# Badlands / 5 stars



## PBH (Nov 7, 2007)

I just wanted to throw a shout-out to Badlands, and specifically to RemingtonCountry (Nate), for being *awesome*!

I recently purchased a Badlands Bino Mag case from Camofire. After receiving the case I put my binos in and put the case on to wear. I then went and shot my bow for a bit. I noticed that the left shoulder strap was "digging" into my shoulder and a bit uncomfortable. When I looked closer I could see that the strap was sewn backwards / up-side-down. I believe the structural integrity of the case would be compromised because of the way it was pulling on the strap -- at some point in the future, this would tear and fail. It was, as mentioned, uncomfortable.

I looked on Badlands website and could see that they had a form I could fill out and return the case for repair. My fear was the turn-around time: the hunt starts on Saturday!

On Monday morning (13th) I sent RemingtonCountry a message through this website and asked him if using the website was the best way to go about getting this fixed. I was prepared for him to say "yes" and then I would have gone that route to get the case repaired. I was surprised when his reply was "send me your address and I'll next-day you a new case".

The new case showed up yesterday 15th). Wow. I knew Badlands had a good reputation for warranty issues - but this was unexpected. Samsung could learn a thing or two from this!!

Badlands gets 5 stars from me. I'll continue to buy their products.

thanks Nate!!


----------



## KineKilla (Jan 28, 2011)

I recently acquired a good amount of Badlands apparel and accessories and am eager to try them out in the "real world" this weekend. While I'm hoping for a no issue experience it is also good to know that I can count on their warranty if an issue does arise.


----------



## stillhunterman (Feb 15, 2009)

KineKilla said:


> I recently acquired a good amount of Badlands apparel and accessories and am eager to try them out in the "real world" this weekend. While I'm hoping for a no issue experience it is also good to know that I can count on their warranty if an issue does arise.


I'm sure you'll have no issues with their warranty, it is second to none!


----------



## deljoshua (Jul 29, 2013)

I have and use a lot of badlands apperal and packs/bino cases. I love their stuff and have only ever had one issue.
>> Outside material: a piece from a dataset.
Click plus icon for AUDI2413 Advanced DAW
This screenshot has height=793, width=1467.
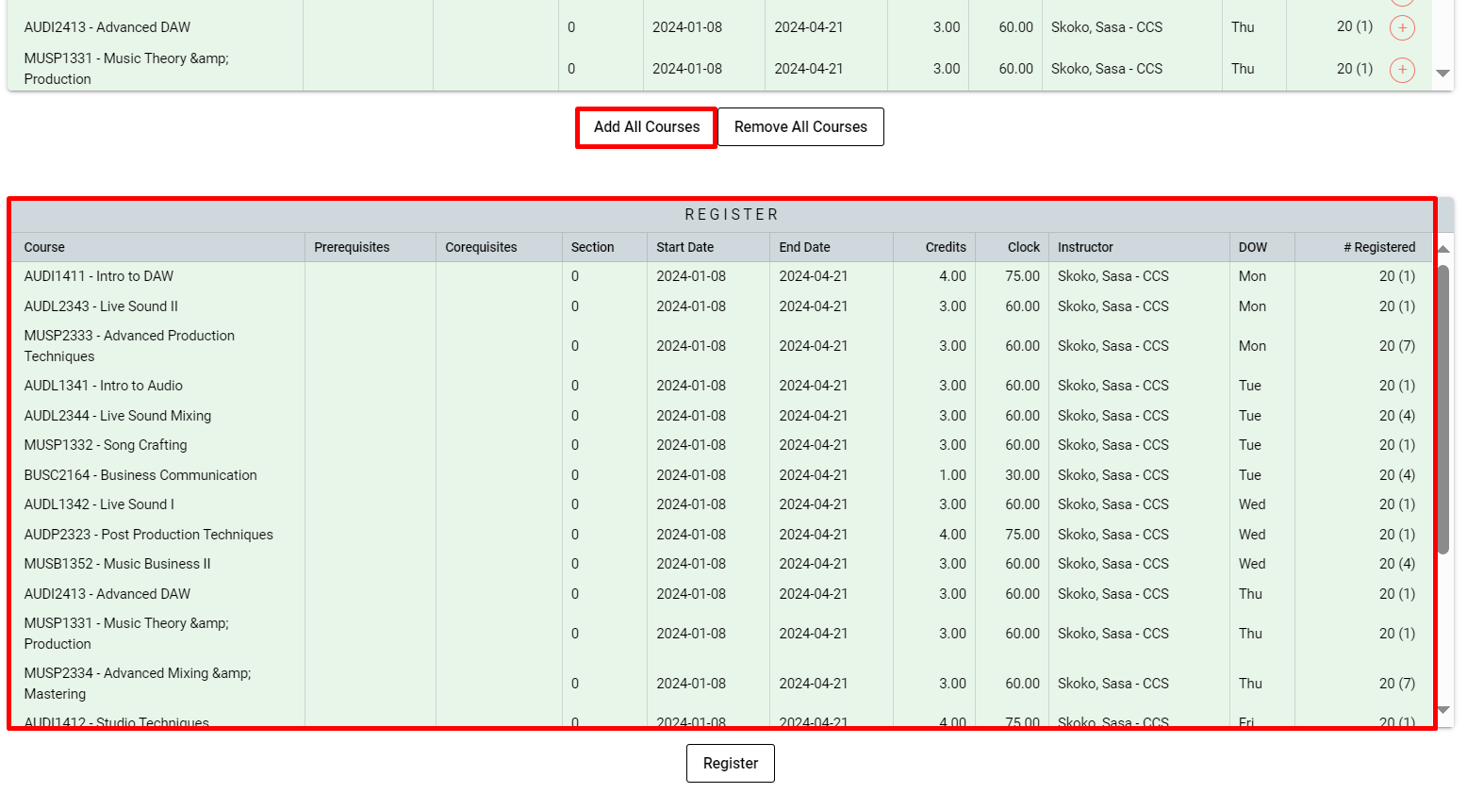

I had a water bag that developed a small rip. It was more than a few years old and when I took it in they grabbed the current version and traded me on the spot. The new bag has many new and better features. Easiest and best warranty I have ever used. They definitely get 5 stars for product and service from me.


----------



## longbow (Mar 31, 2009)

I'm glad you posted that PBH. Everybody is quick to gripe about the bad things they find with outdoor products but forget to pat a company on the back when they back their products like Badlands did.


----------